Secondo lei Gianfranco come avrebbe preso questa sua decisione di partecipare a un reality? Lei con Gianfranco aveva iniziato a lavorare ormai da 10 anni in trasmissioni impegnate, affrontando temi difficili, le tasse, le pensioni, la politica. «La Fattoria è per me una pausa di leggerezza rispetto a quello che faccio di solito. Ma Cesare Lanza mi faceva notare che io potrò benissimo continuare a fare quello cui ero abituata, magari anche una trasmissione sui libri come quella che facevo a Odeon, ma sarò forte di una visibilità maggiore e di questo Gianfranco ne sarebbe stato fiero, perché una delle sue preoccupazioni era che senza di lui avrei avuto difficoltà a lavorare». Era preoccupato per il suo futuro una volta che lui non ci sarebbe più stato? «Si, la sua preoccupazione non era tanto quella di morire, quanto quella di lasciarmi sola, senza il suo amore. E poi aggiungeva sempre che temeva per il mio lavoro». Sarebbe quindi felice di vederla a La Fattoria? «Me lo sono chiesta tante volte, ora sono venuta alla conclusione che sarebbe stato contento.

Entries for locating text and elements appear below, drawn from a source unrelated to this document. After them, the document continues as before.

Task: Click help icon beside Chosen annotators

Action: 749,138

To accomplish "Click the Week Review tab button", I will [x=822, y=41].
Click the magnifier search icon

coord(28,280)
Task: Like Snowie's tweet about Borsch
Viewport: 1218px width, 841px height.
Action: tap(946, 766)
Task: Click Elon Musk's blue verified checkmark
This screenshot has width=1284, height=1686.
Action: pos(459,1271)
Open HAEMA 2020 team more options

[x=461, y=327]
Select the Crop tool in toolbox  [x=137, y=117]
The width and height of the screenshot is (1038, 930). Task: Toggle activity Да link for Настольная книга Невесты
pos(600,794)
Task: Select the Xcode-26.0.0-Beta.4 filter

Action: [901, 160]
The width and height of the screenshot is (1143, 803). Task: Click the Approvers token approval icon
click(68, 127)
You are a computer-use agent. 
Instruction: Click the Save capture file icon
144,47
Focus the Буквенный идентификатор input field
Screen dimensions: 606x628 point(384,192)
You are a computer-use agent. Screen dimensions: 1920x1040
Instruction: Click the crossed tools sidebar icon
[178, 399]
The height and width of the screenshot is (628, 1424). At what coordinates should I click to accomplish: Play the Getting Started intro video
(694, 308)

Anche perché è innegabile che è una opportunità». Se ci voleva andare anche Vittorio Sgarbi una ragione ci sarà, per lo meno quella econ o m i c a . Funari l'ha lasciata sistemata almeno da un punto di vista economico. «Noi lavoravamo a Odeon, in pratica quello che guadagnavamo lo spendevamo avendo anche un tenore di vita abbastanza alto. Di certo il motivo economico non è mai stato quello che mi ha portato a decidere di essere la compagna di Gianfranco Funari. Io oggi devo lavorare per vivere». Come la maggior parte di tutti noi, la sua non è una situazione particolare. Sicuramente ho sempre ammirato Gianfranco e il suo modo di non dare peso ai soldi, lui quello che guadagnava lo voleva godere, il bell'albergo, il buon ristorante». La biografia che ha scritto su Funari quali temi tratta? «E la storia di tutta la sua vita, io l'ho scritta a quattro mani con la nostra collaboratrice Alessandra Sestito. Uscirà in primavera». Funari era d'accordo nello scrivere la sua biografia? «Assolutamente sì, anche quando era all'ospedale lo ripeteva spesso: "Voglio mettere nero su bianco tutta la mia vita perché quello che viene detto in televisione spesso scivola. Può essere dimenticato". Era già due anni che pensava di scrivere un libro sulla sua vita, ma non ne aveva voglia, o sotto dettatura, o con il registratore davanti iniziava ad annoiarsi. Gianfranco poteva fare ore e ore di telecamera di diretta senza stancarsi, ma il resto lo detestava, non aveva pazienza. Così io e Alessandra abbiamo cercato di stimolarlo attraverso le nostre domande, sono saltati fuori aspetti inediti della sua vita. I suoi entusiasmi, le sue delusioni. Nel libro cè tutto». Sono passati otto mesi dalla morte di Funari. Lei sta pensando al suo futuro? H a 4 1 anni può rifarsi una vita. «Sto pensando al lavoro, lavorare tiene la mente occupata». Stavo parlando di un altro compagno di vita. «Se una persona ti lascia, ci si può fare una ragione e si va oltre, ma quando una persona ti lascia contro la sua volontà, perché muore, paradossalmente si può amare in eterno. E difficile che io possa trovare un altro uomo. Un grande amore penso che possa accadere una volta nella vita. Io l'ho avuto, mi sembra che sarà difficile trovarne un altro».